◆ Task item
Your answer must consist solely of the line containing "At what coordinates should I click to accomplish: Tap" and each line after it through the end of the data, copied exactly.

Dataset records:
========

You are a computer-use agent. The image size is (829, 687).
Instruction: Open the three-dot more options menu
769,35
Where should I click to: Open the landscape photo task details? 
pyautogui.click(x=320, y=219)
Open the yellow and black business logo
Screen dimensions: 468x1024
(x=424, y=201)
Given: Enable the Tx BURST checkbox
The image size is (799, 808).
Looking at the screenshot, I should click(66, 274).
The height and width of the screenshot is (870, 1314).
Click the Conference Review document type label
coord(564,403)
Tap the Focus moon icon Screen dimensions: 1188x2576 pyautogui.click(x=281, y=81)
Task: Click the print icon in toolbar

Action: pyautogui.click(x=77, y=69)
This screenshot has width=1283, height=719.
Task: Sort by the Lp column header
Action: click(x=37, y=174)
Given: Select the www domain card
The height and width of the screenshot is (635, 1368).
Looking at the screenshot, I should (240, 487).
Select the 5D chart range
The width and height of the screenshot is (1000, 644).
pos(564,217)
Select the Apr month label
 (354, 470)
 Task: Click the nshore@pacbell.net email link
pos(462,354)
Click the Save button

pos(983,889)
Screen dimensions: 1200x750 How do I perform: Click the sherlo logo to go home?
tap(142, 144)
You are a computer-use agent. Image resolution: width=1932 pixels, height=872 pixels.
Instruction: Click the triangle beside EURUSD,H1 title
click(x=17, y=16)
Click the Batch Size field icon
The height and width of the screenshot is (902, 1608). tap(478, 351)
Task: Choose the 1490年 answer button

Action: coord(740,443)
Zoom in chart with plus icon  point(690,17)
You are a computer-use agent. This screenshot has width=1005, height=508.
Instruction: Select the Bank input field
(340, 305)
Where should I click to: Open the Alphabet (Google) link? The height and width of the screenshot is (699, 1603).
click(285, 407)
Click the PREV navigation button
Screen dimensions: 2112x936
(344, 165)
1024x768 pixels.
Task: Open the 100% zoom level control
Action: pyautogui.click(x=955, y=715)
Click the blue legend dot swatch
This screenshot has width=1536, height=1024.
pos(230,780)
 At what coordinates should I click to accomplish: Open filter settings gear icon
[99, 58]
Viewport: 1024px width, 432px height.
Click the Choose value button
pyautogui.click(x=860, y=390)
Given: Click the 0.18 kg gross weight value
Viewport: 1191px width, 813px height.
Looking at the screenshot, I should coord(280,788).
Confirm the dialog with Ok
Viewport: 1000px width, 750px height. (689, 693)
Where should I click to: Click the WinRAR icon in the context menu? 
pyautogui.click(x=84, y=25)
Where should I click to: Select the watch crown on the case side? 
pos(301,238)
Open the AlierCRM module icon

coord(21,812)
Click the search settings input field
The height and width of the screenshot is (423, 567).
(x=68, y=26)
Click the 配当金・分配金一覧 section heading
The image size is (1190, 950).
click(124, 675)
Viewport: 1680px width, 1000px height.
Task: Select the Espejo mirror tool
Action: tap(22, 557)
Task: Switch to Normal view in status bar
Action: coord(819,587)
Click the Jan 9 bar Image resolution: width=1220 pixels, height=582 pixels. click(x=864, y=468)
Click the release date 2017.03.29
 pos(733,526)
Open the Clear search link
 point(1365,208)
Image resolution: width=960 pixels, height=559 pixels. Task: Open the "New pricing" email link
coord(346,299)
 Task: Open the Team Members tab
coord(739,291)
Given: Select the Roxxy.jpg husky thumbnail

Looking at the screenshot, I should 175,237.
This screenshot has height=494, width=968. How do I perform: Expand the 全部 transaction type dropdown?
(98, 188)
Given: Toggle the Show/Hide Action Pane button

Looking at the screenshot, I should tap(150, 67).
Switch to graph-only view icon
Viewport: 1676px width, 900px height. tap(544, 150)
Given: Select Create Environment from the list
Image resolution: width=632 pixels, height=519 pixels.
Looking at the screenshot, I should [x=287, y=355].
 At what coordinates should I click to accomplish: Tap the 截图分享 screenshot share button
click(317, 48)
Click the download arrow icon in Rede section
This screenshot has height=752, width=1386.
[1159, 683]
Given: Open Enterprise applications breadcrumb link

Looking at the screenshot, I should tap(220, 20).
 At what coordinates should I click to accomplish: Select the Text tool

========

◆ Task response
 At what coordinates should I click to accomplish: Tap the 截图分享 screenshot share button
click(317, 48)
Click the download arrow icon in Rede section
This screenshot has height=752, width=1386.
[1159, 683]
Given: Open Enterprise applications breadcrumb link

Looking at the screenshot, I should tap(220, 20).
 At what coordinates should I click to accomplish: Select the Text tool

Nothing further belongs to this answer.